↓

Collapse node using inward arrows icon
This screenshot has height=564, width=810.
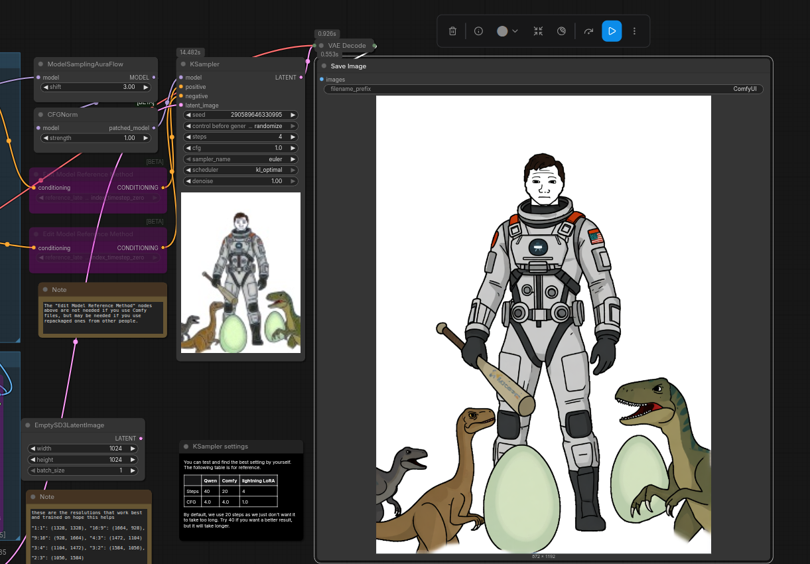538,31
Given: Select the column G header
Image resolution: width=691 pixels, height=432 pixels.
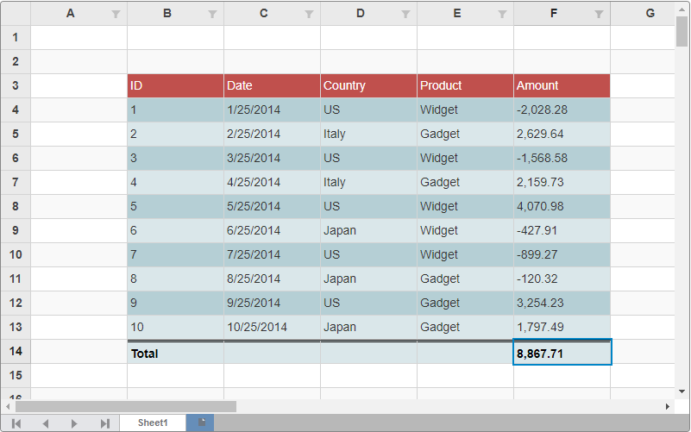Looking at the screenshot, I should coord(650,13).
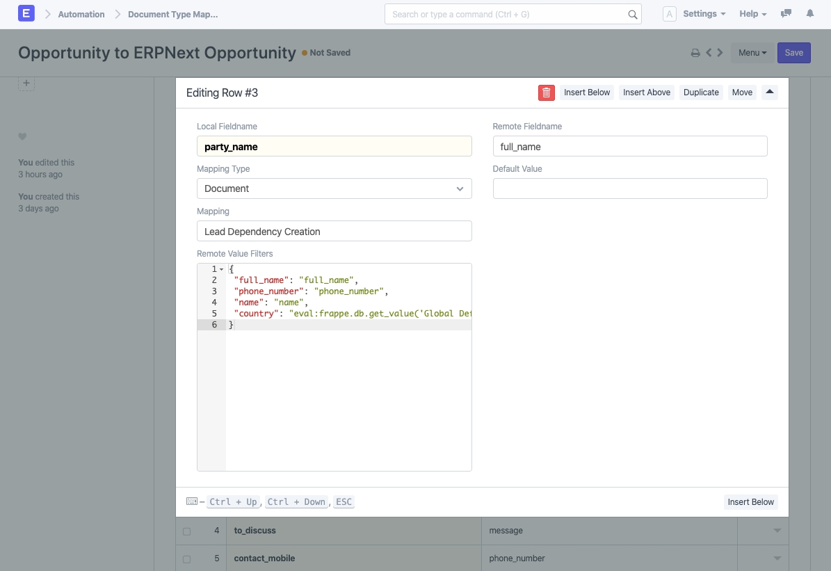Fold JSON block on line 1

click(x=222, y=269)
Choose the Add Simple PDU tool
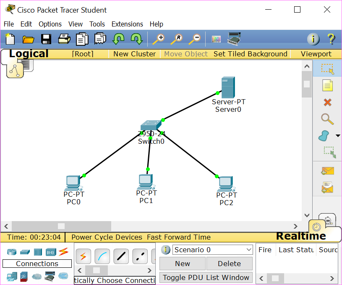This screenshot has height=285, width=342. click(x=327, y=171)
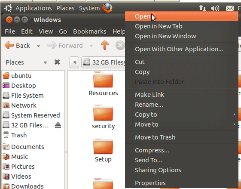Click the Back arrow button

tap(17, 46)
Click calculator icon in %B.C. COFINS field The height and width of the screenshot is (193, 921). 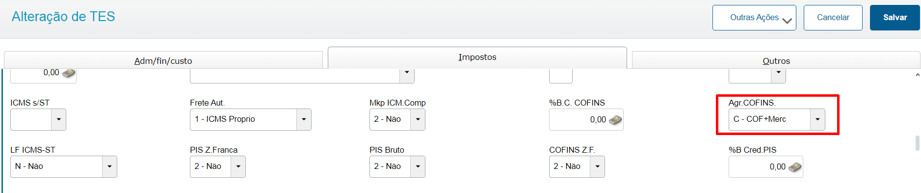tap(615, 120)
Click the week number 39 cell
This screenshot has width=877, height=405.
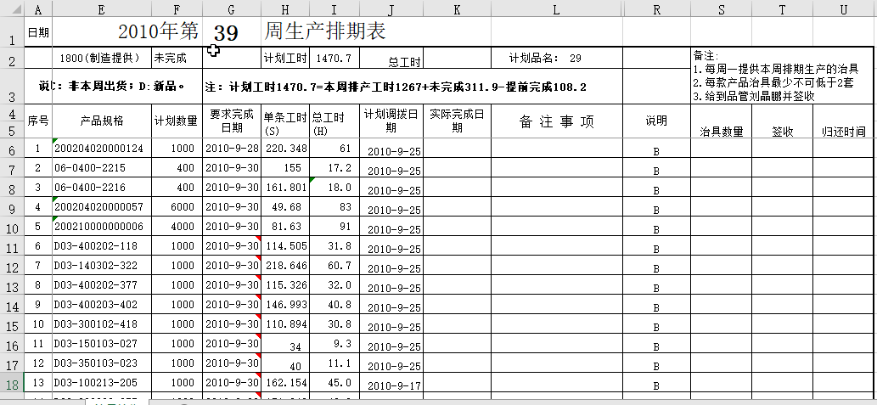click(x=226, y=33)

↑

_INSTRUCTIONS TO FOLLOW_.
Retype precisely, and only, the lines from the one holding "Click the week number 39 cell" through the final line of the data above, with the pictures omitted.

_FINAL ANSWER_.
Click the week number 39 cell
This screenshot has width=877, height=405.
click(x=226, y=33)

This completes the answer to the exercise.